Competing interests: M.BP. and R.L. are researchers working for the DENTAID Research Center. The authors declare that no other competing interests exist.

Introduction

Respiratory viruses represent a severe risk to human health [1]. Seasonal influenza alone accounts for approximately 1 billion infections worldwide every year, including 3–5 million cases of severe illness and up to 650,000 deaths [2]. Respiratory syncytial virus (RSV) may cause severe bronchiolitis in infants. In addition to the pediatric burden of the disease, RSV is recognized as an important pathogen in older adults. The hospitalization and mortality rates among those aged 65 years and over approach the rates seen with influenza [3]. Furthermore, the repercussion of respiratory viruses on global health has been increasing in recent years. Not only new respiratory viruses are emerging but also the impact of old ones is augmented due to climate change as new conditions affect the biology of viruses, host susceptibility, and human behavior [4].

Numerous respiratory viruses, including influenza A and B viruses (IAV and IBV, respectively), parainfluenza virus, metapneumovirus, rhinovirus, adenovirus, and respiratory syncytial virus (RSV), replicate in the oral cavity [5–7]. The oral cavity constitutes the portal of entry for many of these viruses and serves as a site of replication, more importantly, is the source of droplets and aerosols that facilitate viral transmission. It is well-accepted that physical barriers applied to the oral cavity (e.g. facial mask) can reduce the spread of viruses and contribute to infection control. Additionally, the use of mouth rinses with antiviral properties has been shown to reduce symptoms and transmission of respiratory infections [5,8,9].

Cetylpyridinium chloride (CPC) is a mono-cationic quaternary ammonium compound consisting of a quaternary nitrogen ring connected to one or more hydrophobic side chains. CPC and other quaternary ammonium compounds have been used for decades against a variety of pathogens [10,11]. CPC has shown activity against Gram-positive and negative bacteria.
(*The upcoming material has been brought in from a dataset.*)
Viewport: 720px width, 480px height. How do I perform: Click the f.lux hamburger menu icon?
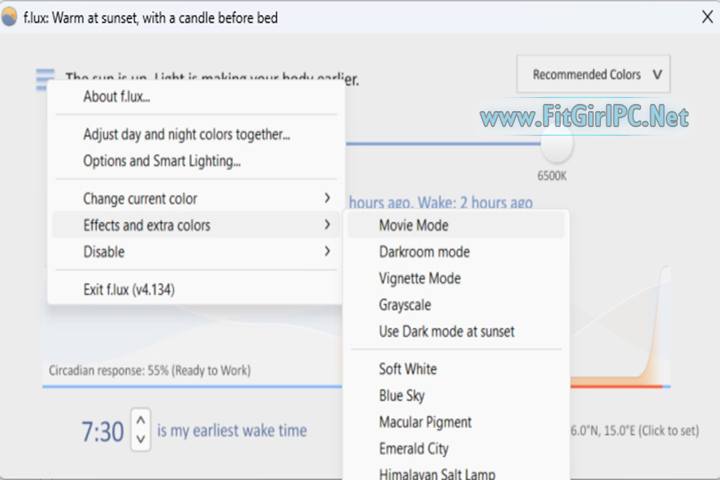(x=44, y=78)
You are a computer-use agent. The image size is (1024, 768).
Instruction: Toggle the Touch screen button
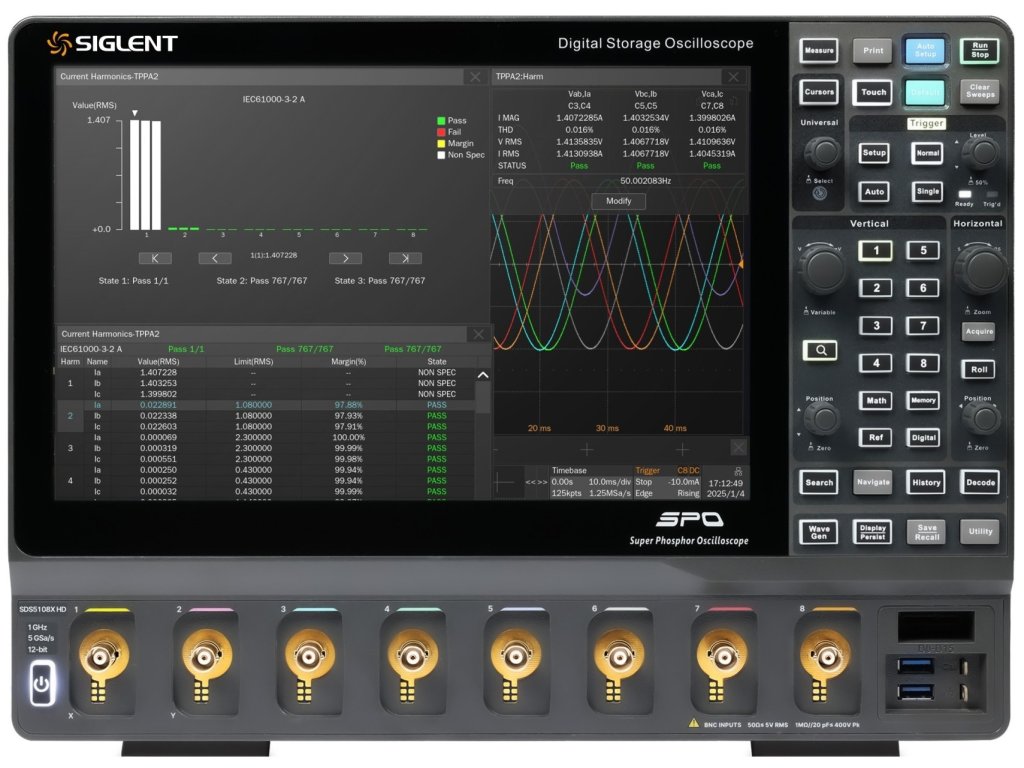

Additionally, CPC has demonstrated antiviral activity against some enveloped viruses, including common human coronaviruses [12], Severe Acute Respiratory Syndrome coronavirus 2 (SARS-CoV 2) [13–16], Middle East Respiratory Syndrome virus (MERS) [17,18], and influenza virus [19]. Furthermore, mouthwash formulations containing CPC reduced cold symptoms in randomized placebo-controlled double-blind trials [20,21]. The positively charged “head” on CPC interacts with negatively charged lipids on the surface of biological membranes, both of viral or bacterial origin. On the other hand, the hexadecane tail integrates into the lipid membrane. At low concentrations, CPC affects the membrane osmoregulation and homeostasis. At high concentrations, CPC leads to the disintegration of the membranes [22].

Cationic polybiguanides, particularly chlorhexidine (CHX) in either of its forms (chlorhexidine gluconate or chlorhexidine acetate) have been used extensively as a disinfectant and antiseptic and are commonly included in cosmetic and pharmaceutical products such as eye drops, mouthwash, and toothpaste. Like CPC, CHX broad-spectrum antimicrobial effects are due to its ability to disrupt biological membranes. Precisely, the positively charged CHX molecule reacts with negatively charged phosphate groups on the surface of biological membranes destroying the integrity of the pathogen. Although CHX is primarily known for its bacteriostatic and bactericidal effects, it has also shown some antiviral effects [23]. Precisely, it has shown activity against Cytomegalovirus (CMV), Herpes simplex virus-1 (HSV-1), IAV, Hepatitis B virus (HBV), Human Immunodeficiency virus-1 (HIV-1), and some coronaviruses including SARS-CoV-2, although its action against the latest remains controversial [9,15,24–26].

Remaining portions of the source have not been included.